Frank Baker: Miss Hargreaves, Bloomsbury, 2009 (reissue)
I know that one of our hosts of the #1940Club, Simon, is extremely fond of this book, so I’d better be careful what I say…
Fortunately, I loved it: a delightful piece of escapism with a supernatural tinge (what did I tell you about 1940 being the year people wanted to look away from the horrors befalling them?). I also feel it says a lot about the nature of the average Englishman (or woman) – the social snobbery, the gossip mill of country villages, the tolerance of eccentricity and bumbling fools, but also the inability to talk about things openly, and the backstabbing that ensues because of that cowardice.
The book reminded me of Max Beerbohm’s Zuleika Dobson or David Garnett’s Lady into Fox, both earlier works but likewise taking very English scenarios, characters and landscapes, and then throwing a surrealist spanner in the works. There is much more of a concern for social niceties in all of these novels than in the French, Romanian or German surrealist tales that I’ve read, and the humour is often broader.
Two young men go on a tour of Ireland and engage in what they believe to be a harmless prank, making up on the spot the formidable 83-year old Miss Hargreaves (‘rhymes with ‘graves’, not ‘greeves’), who travels everywhere with her dog, her parrot, her dire poetry, her harp and a hip bath. To their utter astonishment, this figment of their imagination shows up in their cathedral town of Cornford on the Thames, with all the accoutrements they’ve embellished upon, and proceeds to make their life a misery.
At least, that is the official version of the story, and I could easily imagine the narrator Norman as a bashful, confused but nevertheless charming young Hugh Grant, complete with floppy hair. However, I couldn’t help but be aware of the subtext: the schoolboyish high jinks of fairly comfortably well-off young men (although they also work for a living), making fun of the vicar in Ireland who holds his church in high esteem, simply because they deem it ugly, inventing the most absurd connections for an elderly woman and then being embarrassed when these things manifest themselves in real life, above all the back-handed way in which Norman goes about discrediting Miss Hargreaves when he feels she isn’t paying him sufficient attention anymore.
Amusing though it was to witness Norman’s discomfort and madcap attempts to disentangle himself from this crazy situation, my sympathy lies firmly with Miss Hargreaves, self-important and pompous and bulldozerish though she is.
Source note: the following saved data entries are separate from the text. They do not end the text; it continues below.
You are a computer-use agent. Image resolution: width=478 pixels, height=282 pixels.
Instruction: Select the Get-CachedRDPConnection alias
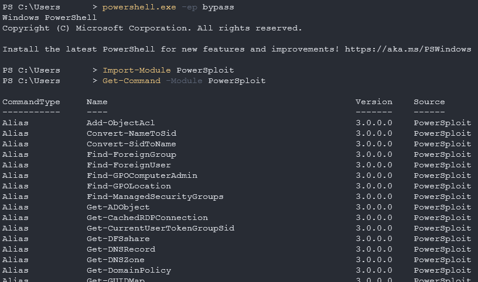click(x=147, y=218)
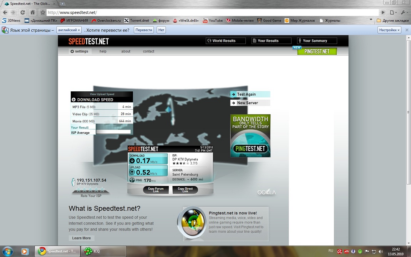Click the New Server button
411x257 pixels.
click(250, 103)
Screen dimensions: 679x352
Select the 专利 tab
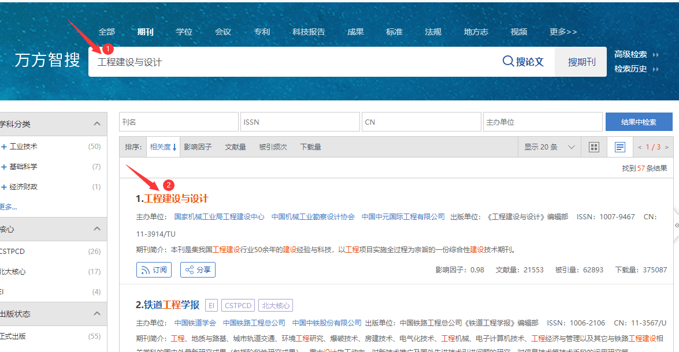click(x=262, y=32)
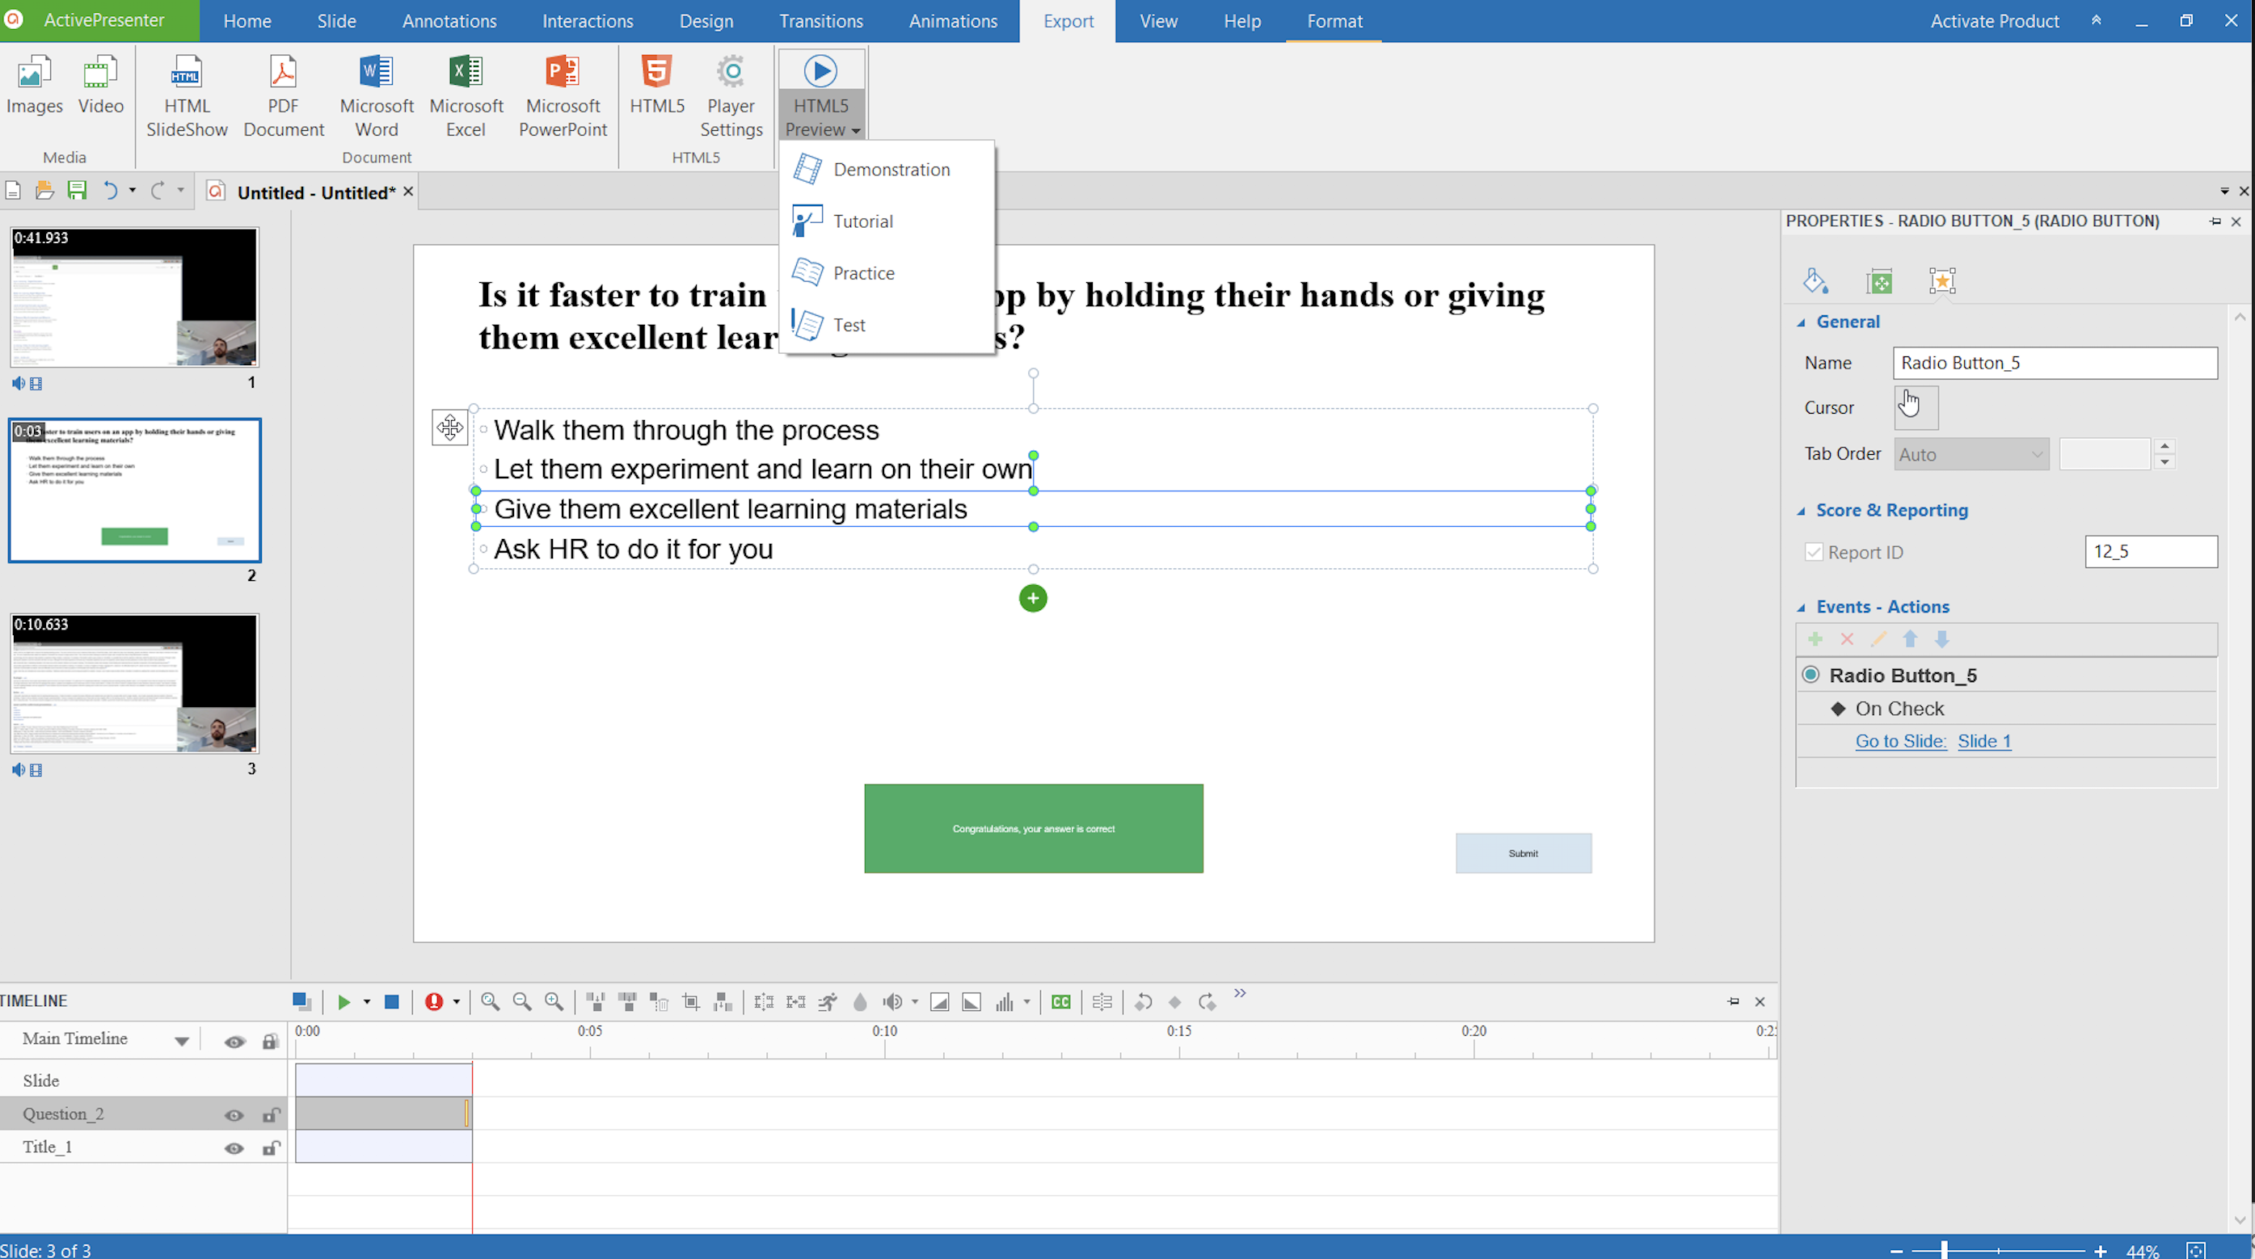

And, to be fair, the author seems to be slightly in love with her too. None of this is really her fault, and the narrator comes to that realisation too. There is one poignant moment when the lady says:
For a little while, I broke into a life which I was never intended to lead. But now I know what I am… ‘a thought, a piece of thistledown, a thing of naught, rocked in the cradle of a craftsman’s story’.
There are philosophical asides about the nature of reality and the creative vs. destructive purpose which I wasn’t quite expecting in this essentially light-hearted and fun book.
Lately, I’d begun to doubt a good many things. Whether life wasn’t one long dream: whether dreams weren’t really life: whether I actually existed. Under water, I knew at any rate, that I existed; I knew that because I knew that if I stayed there much longer I should cease to exist.
While most of the book is laced with the self-deprecating kind of humour that feels quintessentially English, there are those moments of anger at one’s own hopelessness, and lashing out at others in a quite nasty way via anonymous denunciations, which somehow reminded me of some of the less pleasant aspects of the recent Covid lockdowns. And then that smug tone of self-justification:
She was climbing too damn high. Some rungs, if not all, must be wrenched from her ladder. Get the rumour round, get the tatty trotty tongues of Cornford wagging, and it would be the beginning of the end for her… It’s no good your reading this and condemning me and saying I’m horribly malicious. I had to do something about it. I couldn’t sit back for ever and watch Connie capering in her Cloud-Cuckoo-Land of Deans and Archdeacons. One kind word from her, one smile in her old fashion, one wink of recongition – and I would not have acted as I did.
In conclusion, I would say that I really enjoyed it and laughed heartily while reading it, but it left a bitter aftertaste, which gave it added complexity, whether the author intended it or not. Oh, and one more reason I loved the book: the multiple mentions of Cookham and Cliveden make me think the book is set somewhere very close to where I currently live.